Dalam rapat kerja pemerintah dengan Badan Anggaran DPR, Senin (16/9/2013), Menteri Keuangan M.Chatib Basri memaparkan kontraksi pertumbuhan global diperkirakan berpengaruh terhadap pertumbuhan ekonomi Indonesia tahun depan dipangkas dari perkiraan semula 6,4% menjadi 6%.
Pada saat yang sama, rupiah diprediksi masih tertekan sehingga pemerintah menetapkan asumsi nilai tukar rupiah Rp10.500 per dolar Amerika Serikat atau berubah dari asumsi semula Rp9.750 per dolar AS dalam RAPBN 2014.
Perubahan asumsi ekonomi makro itu diperkirakan berpengaruh terhadap penerimaan perpajakan menjadi lebih rendah dari rencana dalam RAPBN 2014. Pendapatan negara yang semula diperhitungkan Rp1.662,5 triliun, berkurang menjadi Rp1.640,3 triliun.
Di sisi lain, belanja negara diestimasi naik karena peningkatan subsidi BBM dan listrik serta pembayaran bunga utang sebagai akibat depresiasi rupiah. Belanja negara yang awalnya diperkirakan Rp1.816,7 triliun, meningkat menjadi Rp1.849,8 triliun.
Dengan demikian, defisit anggaran berisiko naik dari 1,49% menjadi 2,02% atau setara Rp209,5 triliun terhadap PDB.
“Pemantauan terkini pelaksanaan APBNP 2013 menunjukkan terjadi perlambatan ekonomi yang diperkirakan berpengaruh signifikan terhadap penerimaan perpajakan 2013 sehingga perlu diperhitungkan dampaknya dalam estimasi perpajakan 2014,” kata Chatib.
Kendati demikian, lanjutnya, risiko pelebaran defisit itu belum mencerminkan upaya pemerintah. Chatib menuturkan pihaknya akan berusaha menekan defisit di level 1,7% dengan melakukan beberapa program.

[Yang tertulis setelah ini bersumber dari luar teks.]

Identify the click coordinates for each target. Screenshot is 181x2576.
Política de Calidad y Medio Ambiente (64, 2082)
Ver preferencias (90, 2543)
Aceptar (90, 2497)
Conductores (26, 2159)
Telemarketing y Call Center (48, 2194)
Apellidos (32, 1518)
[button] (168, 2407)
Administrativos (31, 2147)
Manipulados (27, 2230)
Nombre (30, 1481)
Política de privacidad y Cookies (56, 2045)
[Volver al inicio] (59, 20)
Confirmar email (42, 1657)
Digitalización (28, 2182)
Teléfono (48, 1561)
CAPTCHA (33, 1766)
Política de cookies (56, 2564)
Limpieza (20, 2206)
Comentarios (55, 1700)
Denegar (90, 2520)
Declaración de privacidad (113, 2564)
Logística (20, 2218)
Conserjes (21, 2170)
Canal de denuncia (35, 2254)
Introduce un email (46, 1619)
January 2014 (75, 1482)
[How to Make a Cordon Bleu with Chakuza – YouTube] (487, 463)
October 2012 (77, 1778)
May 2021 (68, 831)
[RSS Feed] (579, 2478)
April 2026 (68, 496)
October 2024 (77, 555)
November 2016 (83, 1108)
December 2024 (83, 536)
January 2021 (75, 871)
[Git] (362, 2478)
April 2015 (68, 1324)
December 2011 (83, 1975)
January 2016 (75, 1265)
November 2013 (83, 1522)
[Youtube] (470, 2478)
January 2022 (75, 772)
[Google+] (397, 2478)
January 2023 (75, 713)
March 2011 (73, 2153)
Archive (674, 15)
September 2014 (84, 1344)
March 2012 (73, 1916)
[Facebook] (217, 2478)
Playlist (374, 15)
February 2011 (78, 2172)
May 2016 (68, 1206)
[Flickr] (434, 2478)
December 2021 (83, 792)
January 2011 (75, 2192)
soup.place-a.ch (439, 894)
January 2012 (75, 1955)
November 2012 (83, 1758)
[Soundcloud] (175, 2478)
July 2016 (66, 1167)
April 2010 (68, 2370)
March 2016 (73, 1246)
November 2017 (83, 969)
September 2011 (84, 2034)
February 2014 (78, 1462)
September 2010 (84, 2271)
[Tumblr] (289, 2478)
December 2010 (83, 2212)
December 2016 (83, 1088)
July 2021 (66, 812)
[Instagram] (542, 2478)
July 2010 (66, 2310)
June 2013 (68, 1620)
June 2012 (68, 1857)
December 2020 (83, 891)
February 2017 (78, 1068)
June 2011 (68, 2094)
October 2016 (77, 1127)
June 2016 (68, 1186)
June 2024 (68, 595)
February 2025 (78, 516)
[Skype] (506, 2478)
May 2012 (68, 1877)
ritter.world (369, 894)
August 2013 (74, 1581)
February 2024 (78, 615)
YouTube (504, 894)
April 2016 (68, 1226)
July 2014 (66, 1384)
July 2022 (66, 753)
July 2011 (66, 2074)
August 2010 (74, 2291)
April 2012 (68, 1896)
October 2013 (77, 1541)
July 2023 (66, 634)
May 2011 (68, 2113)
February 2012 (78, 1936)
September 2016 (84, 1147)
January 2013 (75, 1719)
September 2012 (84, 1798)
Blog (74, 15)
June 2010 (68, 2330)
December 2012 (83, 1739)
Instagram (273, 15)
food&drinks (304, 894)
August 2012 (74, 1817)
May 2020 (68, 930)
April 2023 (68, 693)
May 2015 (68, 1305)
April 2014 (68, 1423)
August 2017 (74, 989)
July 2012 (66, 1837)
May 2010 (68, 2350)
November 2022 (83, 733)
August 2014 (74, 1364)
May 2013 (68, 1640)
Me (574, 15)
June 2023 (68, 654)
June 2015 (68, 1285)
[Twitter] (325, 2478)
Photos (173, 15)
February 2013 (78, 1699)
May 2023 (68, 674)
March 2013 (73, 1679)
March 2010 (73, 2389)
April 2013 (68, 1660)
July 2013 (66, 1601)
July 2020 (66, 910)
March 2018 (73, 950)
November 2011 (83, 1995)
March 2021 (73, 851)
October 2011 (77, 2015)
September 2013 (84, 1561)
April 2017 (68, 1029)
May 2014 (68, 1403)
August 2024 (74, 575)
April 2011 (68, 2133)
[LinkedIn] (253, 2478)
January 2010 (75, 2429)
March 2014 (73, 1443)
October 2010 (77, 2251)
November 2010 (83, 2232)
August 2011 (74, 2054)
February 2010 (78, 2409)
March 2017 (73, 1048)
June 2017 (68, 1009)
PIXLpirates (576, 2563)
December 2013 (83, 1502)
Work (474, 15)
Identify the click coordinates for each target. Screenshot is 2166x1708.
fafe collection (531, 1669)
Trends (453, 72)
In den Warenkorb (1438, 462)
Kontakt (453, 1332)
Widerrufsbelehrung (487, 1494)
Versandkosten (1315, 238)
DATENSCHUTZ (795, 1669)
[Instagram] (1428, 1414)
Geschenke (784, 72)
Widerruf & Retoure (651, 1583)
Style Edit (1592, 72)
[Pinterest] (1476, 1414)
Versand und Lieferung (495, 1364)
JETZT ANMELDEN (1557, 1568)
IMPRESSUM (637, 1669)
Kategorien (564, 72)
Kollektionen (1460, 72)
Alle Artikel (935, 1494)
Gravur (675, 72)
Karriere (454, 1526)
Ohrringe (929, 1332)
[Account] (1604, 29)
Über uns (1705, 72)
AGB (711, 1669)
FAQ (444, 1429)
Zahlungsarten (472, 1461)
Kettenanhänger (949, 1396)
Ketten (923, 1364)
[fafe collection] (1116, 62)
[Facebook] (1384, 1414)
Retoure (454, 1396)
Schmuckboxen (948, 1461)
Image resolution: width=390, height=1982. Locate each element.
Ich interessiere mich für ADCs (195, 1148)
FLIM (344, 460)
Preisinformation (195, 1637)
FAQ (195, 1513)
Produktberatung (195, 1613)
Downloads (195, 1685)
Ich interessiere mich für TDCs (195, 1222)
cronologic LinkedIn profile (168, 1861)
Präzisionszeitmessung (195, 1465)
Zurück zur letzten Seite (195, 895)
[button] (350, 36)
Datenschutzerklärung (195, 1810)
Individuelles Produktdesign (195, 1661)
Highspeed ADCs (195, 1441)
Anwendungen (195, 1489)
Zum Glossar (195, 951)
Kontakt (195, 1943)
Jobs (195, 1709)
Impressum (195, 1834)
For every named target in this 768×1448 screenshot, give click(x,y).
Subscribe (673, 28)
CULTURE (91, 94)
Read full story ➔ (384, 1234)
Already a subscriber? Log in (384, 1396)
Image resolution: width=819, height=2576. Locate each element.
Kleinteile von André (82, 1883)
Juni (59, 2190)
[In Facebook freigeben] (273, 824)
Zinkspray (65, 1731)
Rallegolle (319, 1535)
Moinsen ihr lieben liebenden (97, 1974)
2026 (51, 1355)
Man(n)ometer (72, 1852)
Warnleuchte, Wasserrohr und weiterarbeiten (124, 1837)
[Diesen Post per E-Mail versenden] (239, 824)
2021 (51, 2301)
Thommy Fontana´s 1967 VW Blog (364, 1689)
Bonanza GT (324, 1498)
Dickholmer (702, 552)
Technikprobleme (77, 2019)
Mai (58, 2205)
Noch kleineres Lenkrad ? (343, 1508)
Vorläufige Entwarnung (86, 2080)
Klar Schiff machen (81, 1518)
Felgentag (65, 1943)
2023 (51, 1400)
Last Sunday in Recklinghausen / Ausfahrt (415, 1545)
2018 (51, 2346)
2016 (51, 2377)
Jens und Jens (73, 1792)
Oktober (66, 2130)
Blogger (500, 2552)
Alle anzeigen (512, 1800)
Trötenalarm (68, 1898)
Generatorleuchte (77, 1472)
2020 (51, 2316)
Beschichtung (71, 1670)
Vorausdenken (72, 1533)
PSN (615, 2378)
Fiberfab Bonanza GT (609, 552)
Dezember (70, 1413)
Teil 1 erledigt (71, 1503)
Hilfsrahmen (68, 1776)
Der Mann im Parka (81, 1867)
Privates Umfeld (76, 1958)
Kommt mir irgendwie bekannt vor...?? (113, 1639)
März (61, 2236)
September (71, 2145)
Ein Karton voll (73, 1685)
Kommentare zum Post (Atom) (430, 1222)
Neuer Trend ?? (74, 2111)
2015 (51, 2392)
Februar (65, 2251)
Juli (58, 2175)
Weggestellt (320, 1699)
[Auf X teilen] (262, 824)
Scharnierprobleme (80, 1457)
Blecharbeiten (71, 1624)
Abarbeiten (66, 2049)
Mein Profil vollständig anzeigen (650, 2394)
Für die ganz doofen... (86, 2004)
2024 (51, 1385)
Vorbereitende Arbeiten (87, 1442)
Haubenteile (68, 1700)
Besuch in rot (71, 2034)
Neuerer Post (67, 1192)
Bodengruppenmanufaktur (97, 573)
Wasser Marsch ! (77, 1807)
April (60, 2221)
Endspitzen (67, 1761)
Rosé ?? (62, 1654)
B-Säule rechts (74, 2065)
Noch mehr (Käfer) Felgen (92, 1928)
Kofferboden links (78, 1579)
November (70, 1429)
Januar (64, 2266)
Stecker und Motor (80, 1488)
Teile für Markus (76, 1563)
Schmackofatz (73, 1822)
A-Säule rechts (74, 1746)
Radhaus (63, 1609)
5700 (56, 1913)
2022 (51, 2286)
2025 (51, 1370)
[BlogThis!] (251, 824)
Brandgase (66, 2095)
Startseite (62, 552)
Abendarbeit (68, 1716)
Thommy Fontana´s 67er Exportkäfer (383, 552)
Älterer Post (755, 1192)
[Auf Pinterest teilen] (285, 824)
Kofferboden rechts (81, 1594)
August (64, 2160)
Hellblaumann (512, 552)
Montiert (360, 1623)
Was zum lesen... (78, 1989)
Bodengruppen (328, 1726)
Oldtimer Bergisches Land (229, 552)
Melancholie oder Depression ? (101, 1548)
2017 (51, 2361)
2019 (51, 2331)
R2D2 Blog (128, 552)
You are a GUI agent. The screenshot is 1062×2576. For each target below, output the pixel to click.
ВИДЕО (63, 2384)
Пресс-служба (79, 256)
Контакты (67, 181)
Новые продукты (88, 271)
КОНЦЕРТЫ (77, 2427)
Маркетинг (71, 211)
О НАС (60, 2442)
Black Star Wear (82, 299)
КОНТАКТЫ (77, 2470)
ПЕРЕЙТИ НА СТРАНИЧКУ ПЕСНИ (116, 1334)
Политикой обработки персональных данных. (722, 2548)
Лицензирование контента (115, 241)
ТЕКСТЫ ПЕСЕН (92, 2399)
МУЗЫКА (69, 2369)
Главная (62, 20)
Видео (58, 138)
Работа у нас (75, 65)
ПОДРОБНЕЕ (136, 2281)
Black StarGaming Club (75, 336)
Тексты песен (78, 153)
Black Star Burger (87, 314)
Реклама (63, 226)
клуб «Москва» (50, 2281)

Pihaknya akan merekrut pegawai pajak 3.000 orang tahun depan sehingga penerimaan pajak dapat ditingkatkan. Selain itu, ekstensifikasi dilakukan ke sektor yang selama ini belum banyak tergarap, seperti properti.
Di sisi belanja, pemerintah akan melakukan kontrol, terutama untuk belanja pegawai dan barang serta belanja subsidi energi.